This would be promising for now.
However, in the future Hadoop might not necessarily be installed in Spark
Cluster and Oozie (since its installs with Hadoop Distribution) might not
be available.
So perhaps we should give a thought about this feature for the future.
Should it depend on oozie or should Zeppelin have its owns scheduling?

As Benjamin has iterated, Databrick notebook has this as a core notebook
feature.


Also, would anybody give any suggestions regarding "sync with github"
feature?
-Exporting notebook to Github
-Importing notebook from Github

Thanks
Vinayak


On Mon, Feb 29, 2016 at 4:17 AM, Eran Witkon  wrote:

> @Vinayak Agrawal I would suggest adding the ability to connect zeppelin
> to existing scheduling tools\workflow tools such as
> https://oozie.apache.org/. this requires betters hooks and status
> reporting but doesn't make zeppeling and ETL\scheduler tool by itself/
>
>
> On Mon, Feb 29, 2016 at 10:21 AM Vinayak Agrawal <
> vinayakagrawa...@gmail.com> wrote:
>
>> Moon,
>> The new roadmap looks very promising. I am very happy to see security in
>> the list.
>> I have some suggestions regarding Enterprise Ready features:
>>
>> 1. Job Scheduler - Can this be improved?
>> Currently the scheduler can be used with Cron expression or a pre-set
>> time. But in an enterprise solution, a notebook might be one piece of the
>> workflow. Can we look towards the functionality of scheduling notebook's
>> based on other notebooks finishing their job successfully?
>> This requirement would arise in any ETL workflow, where all the
>> downstream users wait for the ETL notebook to finish successfully. Only
>> after that, other business oriented notebooks can be executed.
>>
>> 2. Importing a notebook - Is there a current requirement or future plan
>> to implement a feature that allows import-notebook-from-github? This would
>> allow users to share notebooks seamlessly.
>>
>> Thanks
>> Vinayak
>>
>> On Sun, Feb 28, 2016 at 11:22 PM, moon soo Lee  wrote:
>>
>>> Zhong Wang,
>>> Right, Folder support would be quite useful. Thanks for the opinion.
>>>
>> Hope i can finish the work pr-190
>>> .
>>>
>>
>>> Sourav,
>>> Regarding concurrent running, Zeppelin doesn't have limitation of run
>>> paragraph/query concurrently. Interpreter can implement it's own scheduling
>>> policy. For example, SparkSQL interpreter and ShellInterpreter can already
>>> run paragraph/query concurrently.
>>>
>>> SparkInterpreter is implemented with FIFO scheduler considering nature
>>> of scala compiler. That's why user can not run multiple paragraph
>>> concurrently when they work with SparkInterpreter.

- Dataset records -
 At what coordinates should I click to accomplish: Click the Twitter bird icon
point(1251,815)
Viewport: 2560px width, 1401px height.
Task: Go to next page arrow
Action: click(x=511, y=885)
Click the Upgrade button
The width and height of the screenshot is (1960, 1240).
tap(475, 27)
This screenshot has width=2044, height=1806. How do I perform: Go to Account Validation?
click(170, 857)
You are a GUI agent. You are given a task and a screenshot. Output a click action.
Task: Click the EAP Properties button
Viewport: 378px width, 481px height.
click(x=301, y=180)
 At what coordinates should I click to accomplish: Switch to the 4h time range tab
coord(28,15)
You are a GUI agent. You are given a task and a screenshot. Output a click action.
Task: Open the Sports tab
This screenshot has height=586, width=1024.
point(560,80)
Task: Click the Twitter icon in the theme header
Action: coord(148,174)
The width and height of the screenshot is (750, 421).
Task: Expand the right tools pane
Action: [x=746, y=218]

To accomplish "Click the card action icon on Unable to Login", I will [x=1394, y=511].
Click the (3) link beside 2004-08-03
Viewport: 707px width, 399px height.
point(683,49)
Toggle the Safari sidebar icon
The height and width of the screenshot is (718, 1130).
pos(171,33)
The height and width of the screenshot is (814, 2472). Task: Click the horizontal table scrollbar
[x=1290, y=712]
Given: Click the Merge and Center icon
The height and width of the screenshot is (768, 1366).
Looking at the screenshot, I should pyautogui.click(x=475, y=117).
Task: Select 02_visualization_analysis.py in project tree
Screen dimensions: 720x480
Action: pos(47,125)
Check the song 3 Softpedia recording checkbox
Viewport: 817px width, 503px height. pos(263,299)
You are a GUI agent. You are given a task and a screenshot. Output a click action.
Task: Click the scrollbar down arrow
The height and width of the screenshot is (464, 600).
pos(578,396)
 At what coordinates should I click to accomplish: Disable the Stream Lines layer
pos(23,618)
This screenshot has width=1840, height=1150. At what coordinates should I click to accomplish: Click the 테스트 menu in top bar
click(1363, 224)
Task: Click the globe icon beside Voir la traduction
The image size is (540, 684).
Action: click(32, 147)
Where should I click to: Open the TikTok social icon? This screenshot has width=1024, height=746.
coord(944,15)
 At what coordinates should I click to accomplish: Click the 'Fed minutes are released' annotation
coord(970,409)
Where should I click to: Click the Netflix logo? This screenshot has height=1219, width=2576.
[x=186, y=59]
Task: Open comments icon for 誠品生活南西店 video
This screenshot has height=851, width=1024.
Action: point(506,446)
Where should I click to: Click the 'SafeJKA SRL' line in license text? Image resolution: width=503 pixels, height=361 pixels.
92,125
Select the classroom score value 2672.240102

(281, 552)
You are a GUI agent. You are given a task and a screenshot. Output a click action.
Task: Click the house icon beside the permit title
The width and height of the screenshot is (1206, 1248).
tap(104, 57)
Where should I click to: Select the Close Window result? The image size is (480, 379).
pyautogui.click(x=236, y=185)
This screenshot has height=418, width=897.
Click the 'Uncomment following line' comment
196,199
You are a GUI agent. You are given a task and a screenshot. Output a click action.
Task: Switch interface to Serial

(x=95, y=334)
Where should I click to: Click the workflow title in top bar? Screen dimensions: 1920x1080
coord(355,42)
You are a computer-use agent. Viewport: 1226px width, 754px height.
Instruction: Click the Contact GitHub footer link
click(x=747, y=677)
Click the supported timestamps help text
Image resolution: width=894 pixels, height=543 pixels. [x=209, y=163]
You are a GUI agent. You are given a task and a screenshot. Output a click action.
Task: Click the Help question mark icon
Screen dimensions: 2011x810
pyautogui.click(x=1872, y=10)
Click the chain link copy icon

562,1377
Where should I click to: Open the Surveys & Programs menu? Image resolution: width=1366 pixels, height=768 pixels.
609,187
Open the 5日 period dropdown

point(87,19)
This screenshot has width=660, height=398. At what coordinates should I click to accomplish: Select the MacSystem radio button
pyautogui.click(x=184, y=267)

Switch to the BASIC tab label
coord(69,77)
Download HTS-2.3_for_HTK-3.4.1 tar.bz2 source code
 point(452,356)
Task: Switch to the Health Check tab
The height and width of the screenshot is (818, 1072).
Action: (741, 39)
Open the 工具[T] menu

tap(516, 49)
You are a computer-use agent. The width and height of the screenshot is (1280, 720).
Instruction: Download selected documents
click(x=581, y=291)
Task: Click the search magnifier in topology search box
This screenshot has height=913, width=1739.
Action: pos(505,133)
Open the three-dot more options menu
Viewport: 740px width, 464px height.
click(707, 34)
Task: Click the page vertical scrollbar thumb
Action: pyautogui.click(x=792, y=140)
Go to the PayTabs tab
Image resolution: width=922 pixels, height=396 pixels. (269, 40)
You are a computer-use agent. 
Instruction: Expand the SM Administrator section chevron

- Short exercise -
Rewrite the stretch of the Zeppelin roadmap thread from "However, in the" through "for the future.", using "YARN" in place of "Hadoop".

- The completed task -
However, in the future YARN might not necessarily be installed in Spark
Cluster and Oozie (since its installs with YARN Distribution) might not
be available.
So perhaps we should give a thought about this feature for the future.